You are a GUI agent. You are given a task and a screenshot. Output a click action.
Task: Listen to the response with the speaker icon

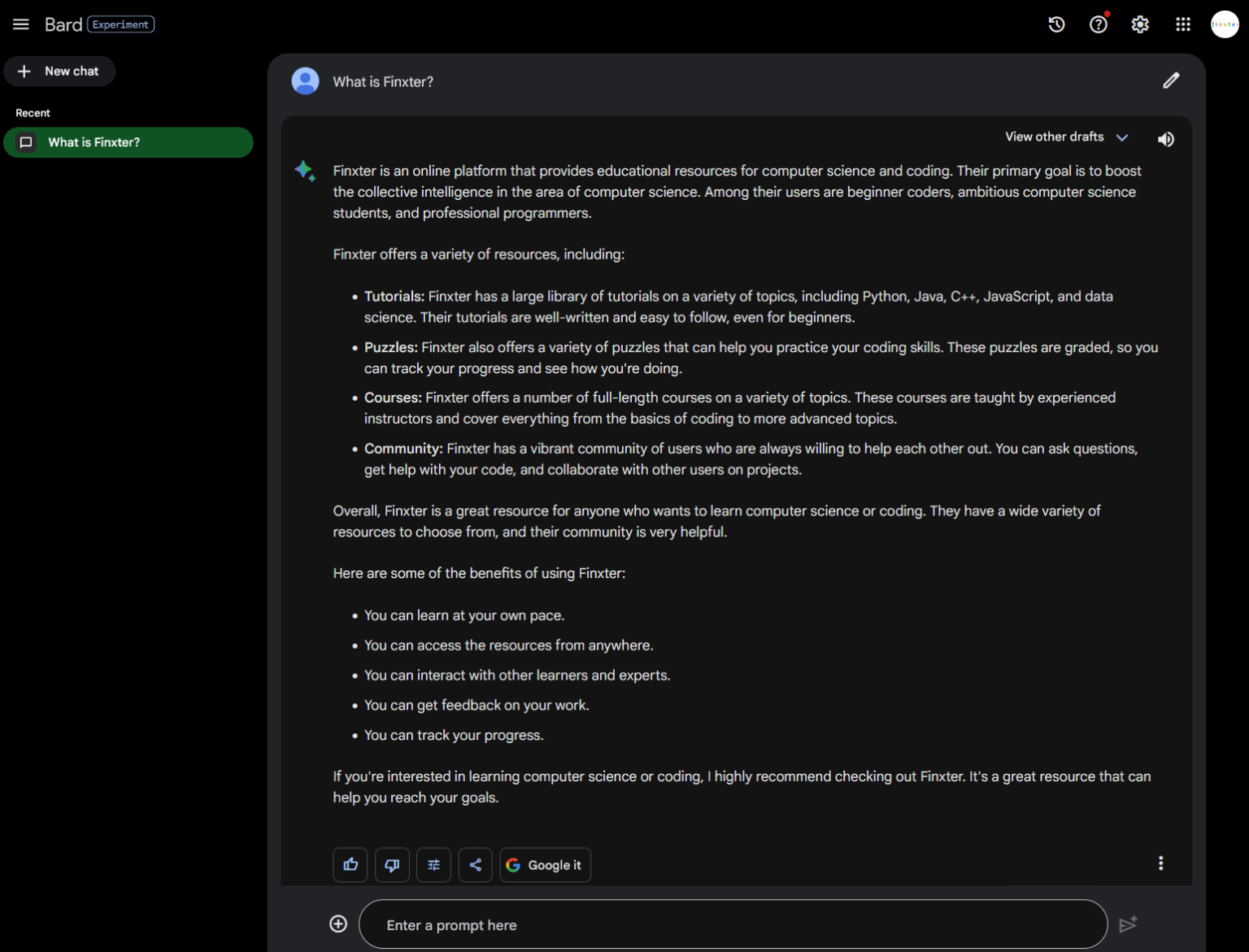coord(1165,138)
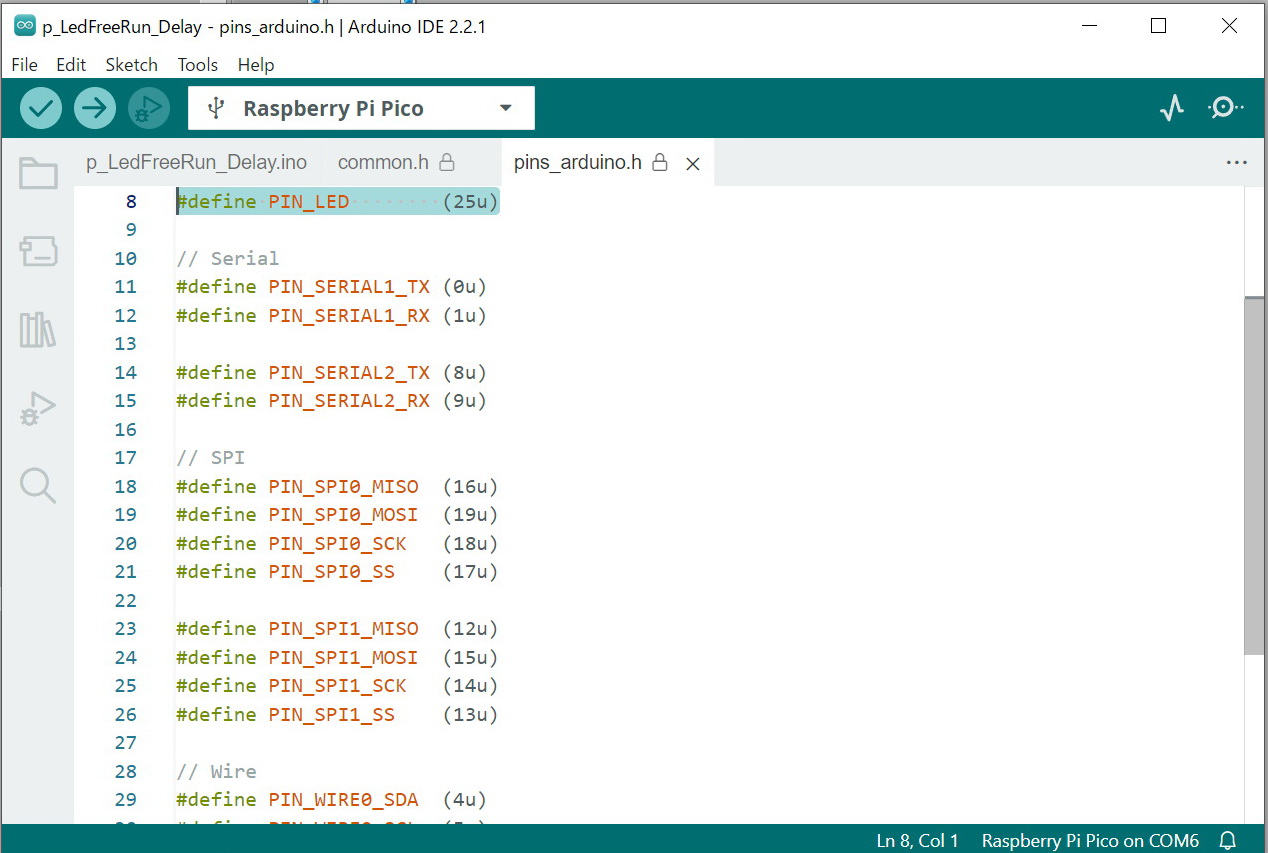This screenshot has width=1268, height=853.
Task: Open the tab overflow three-dots menu
Action: (x=1236, y=163)
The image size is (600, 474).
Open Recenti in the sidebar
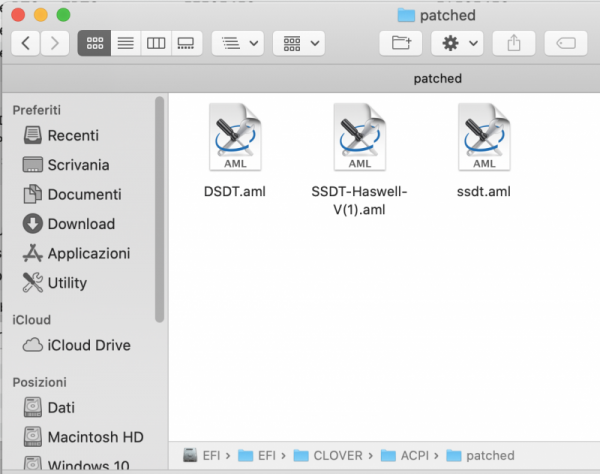(x=72, y=135)
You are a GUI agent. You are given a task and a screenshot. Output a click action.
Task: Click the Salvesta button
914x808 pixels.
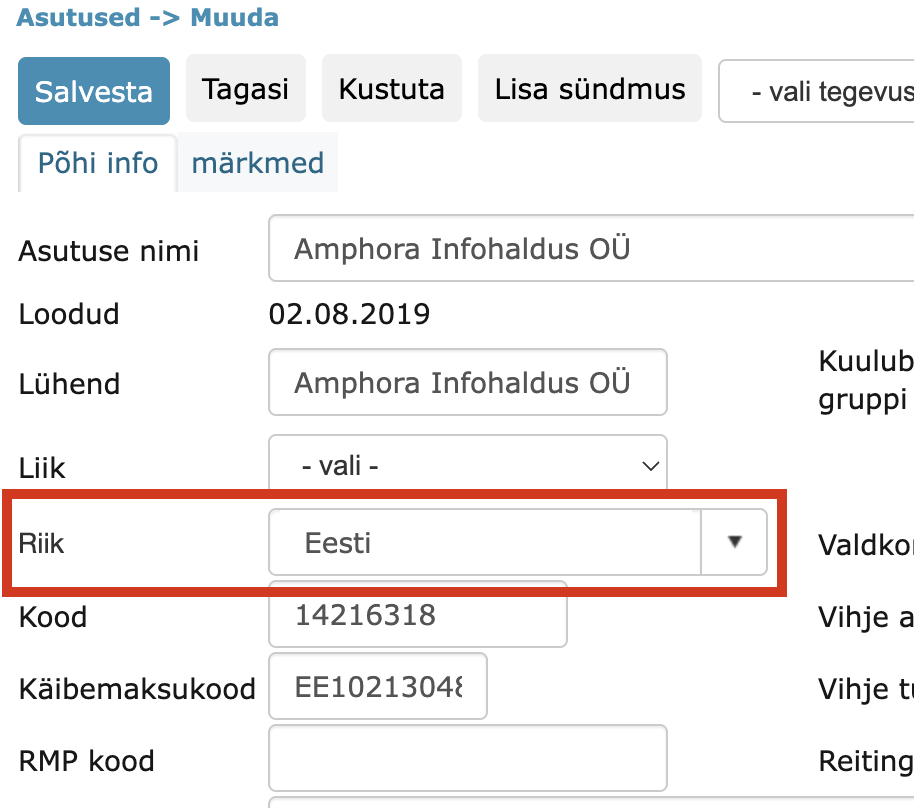93,90
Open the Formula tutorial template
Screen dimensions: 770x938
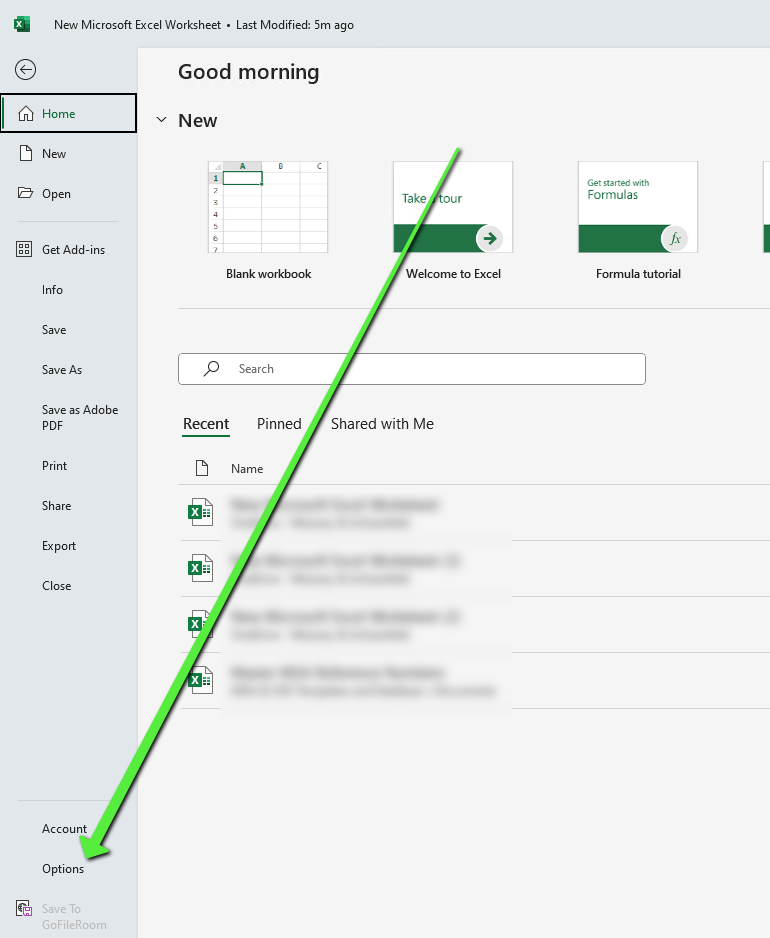click(x=638, y=207)
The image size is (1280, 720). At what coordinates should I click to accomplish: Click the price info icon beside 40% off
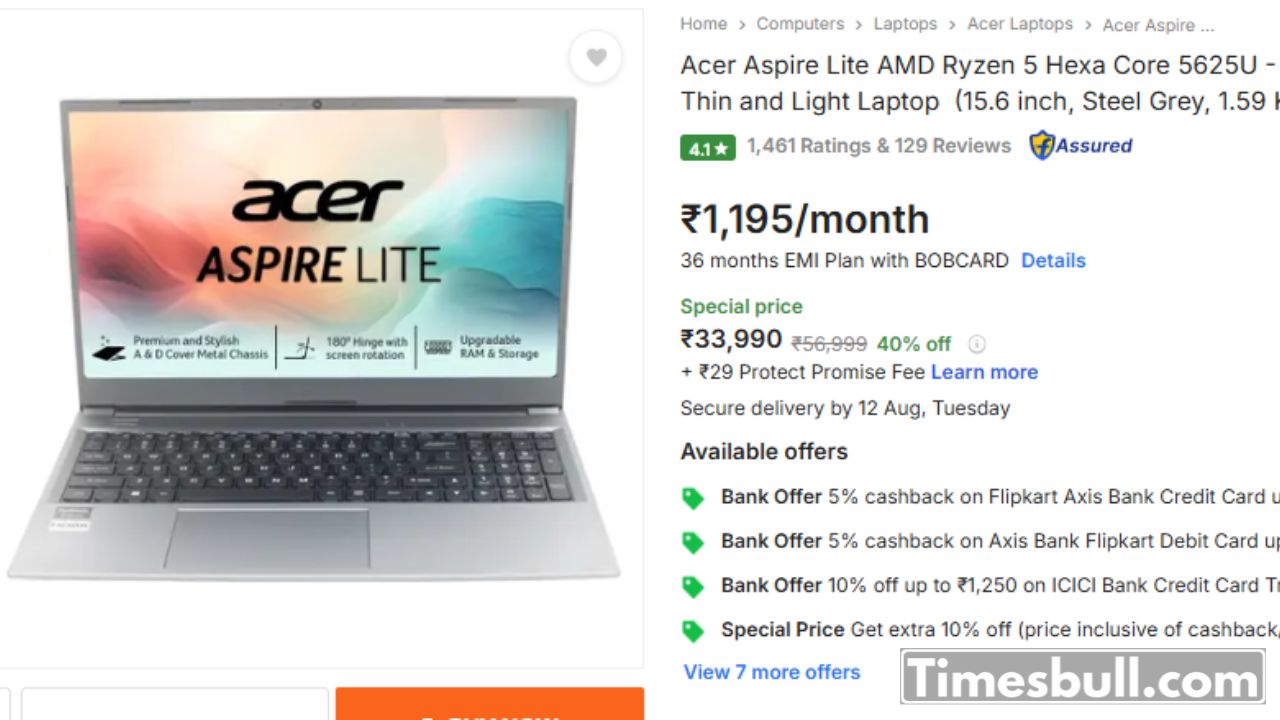click(976, 344)
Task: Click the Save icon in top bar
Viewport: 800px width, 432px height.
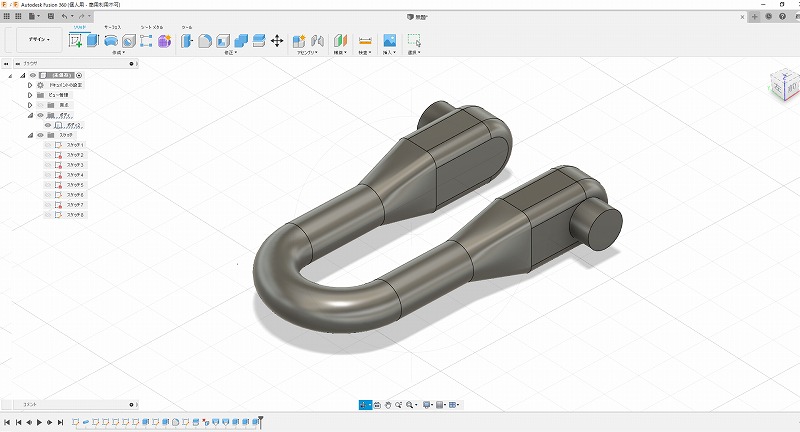Action: (53, 17)
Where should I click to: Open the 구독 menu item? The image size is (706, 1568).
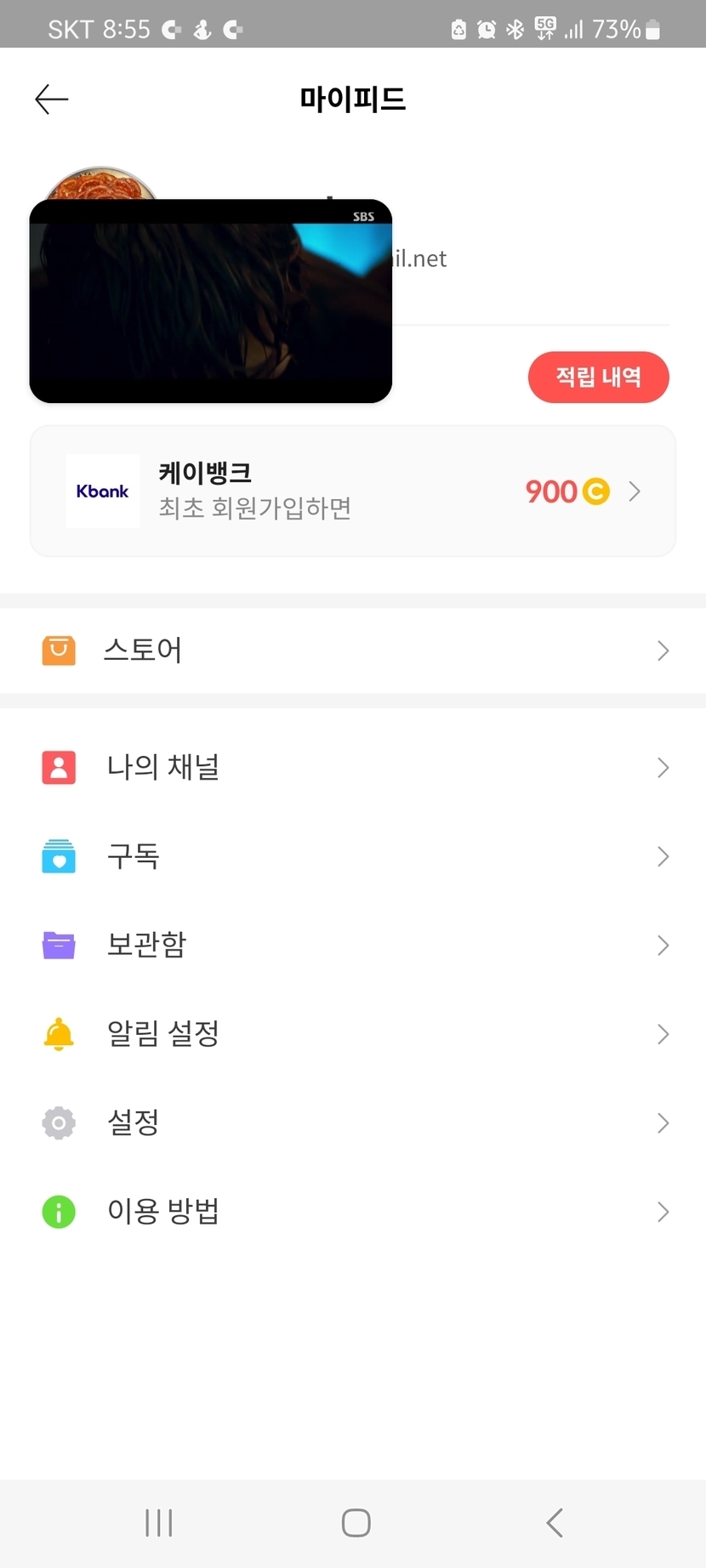(x=134, y=856)
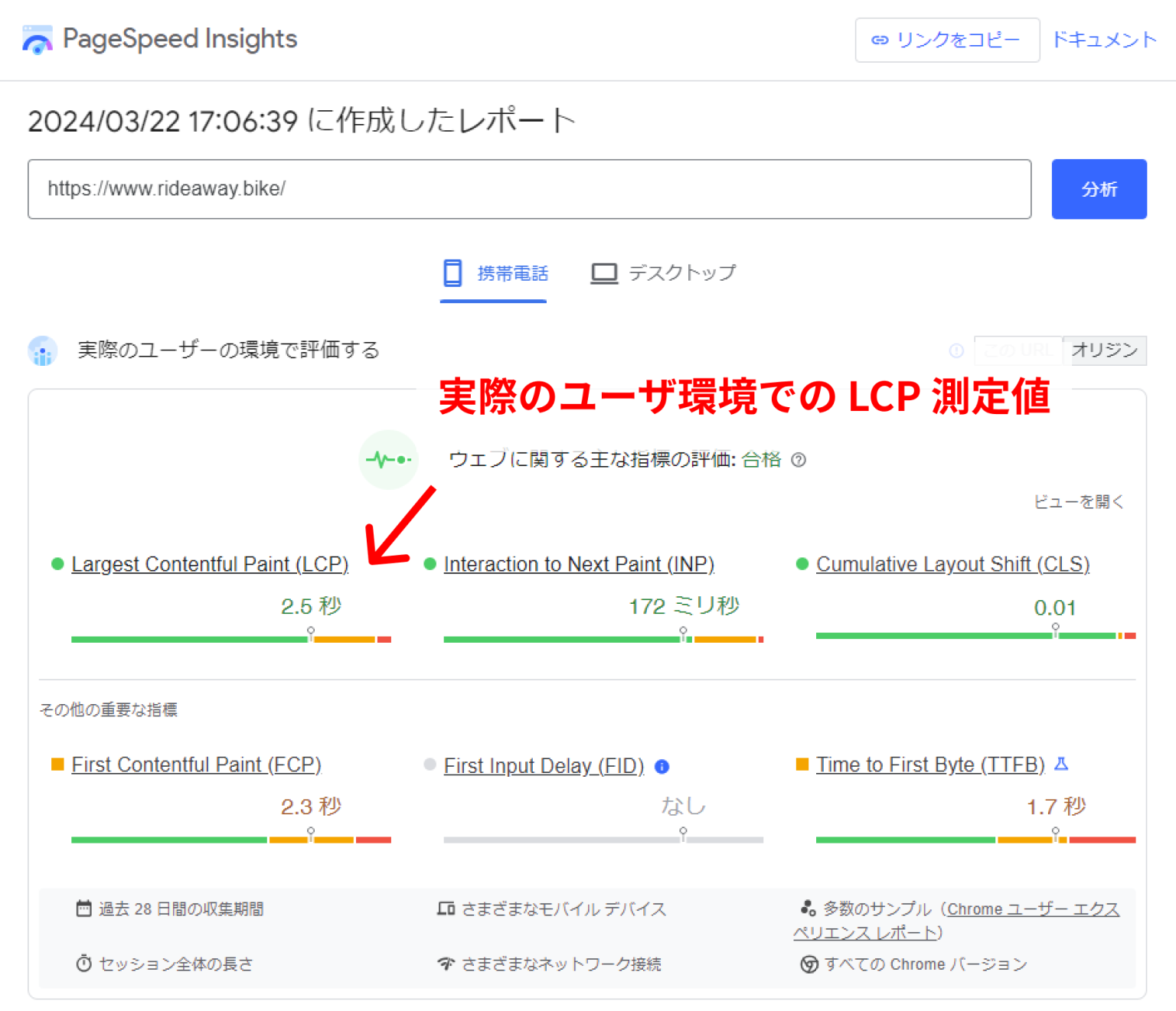Click the URL input field
The height and width of the screenshot is (1011, 1176).
tap(529, 189)
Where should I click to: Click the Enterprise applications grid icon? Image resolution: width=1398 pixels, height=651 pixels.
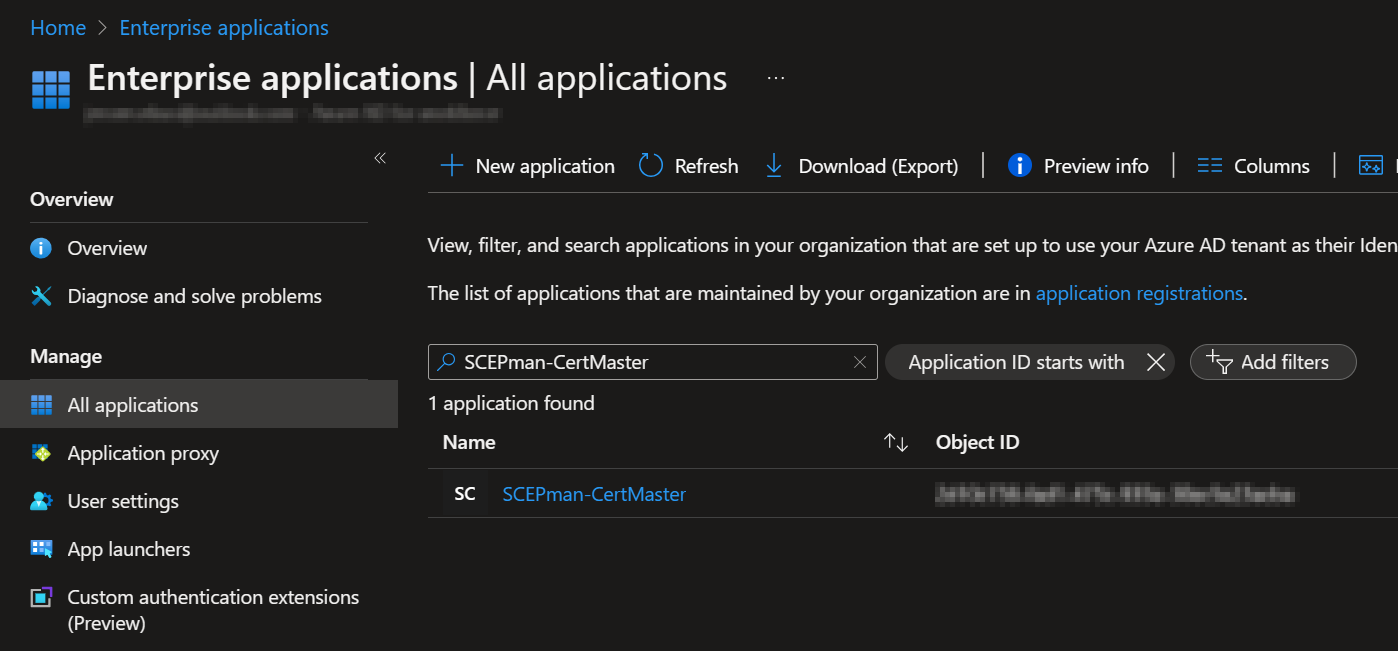[x=51, y=89]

__What you should do__: A faithful copy of every record is required, with no pictures included.

__Answer below__:
You are a GUI agent. You are given a task and a screenshot. Output a click action.
Task: Listen to the response with the speaker icon

coord(1165,138)
This screenshot has width=1268, height=853.
Task: Open the tab overflow three-dots menu
Action: (x=1236, y=163)
The image size is (600, 474).
Open Recenti in the sidebar
(x=72, y=135)
You are a GUI agent. You are given a task and a screenshot. Output a click action.
Task: Click the Salvesta button
914x808 pixels.
93,90
Open the Formula tutorial template
Screen dimensions: 770x938
click(x=638, y=207)
The image size is (1280, 720). At what coordinates should I click to accomplish: Click the price info icon beside 40% off
click(976, 344)
Task: Click the Save icon in top bar
Viewport: 800px width, 432px height.
Action: (53, 17)
Where should I click to: Open the 구독 menu item? The image size is (706, 1568).
(x=134, y=856)
Click the URL input field
The height and width of the screenshot is (1011, 1176).
tap(529, 189)
Where should I click to: Click the Enterprise applications grid icon? Image resolution: width=1398 pixels, height=651 pixels.
[x=51, y=89]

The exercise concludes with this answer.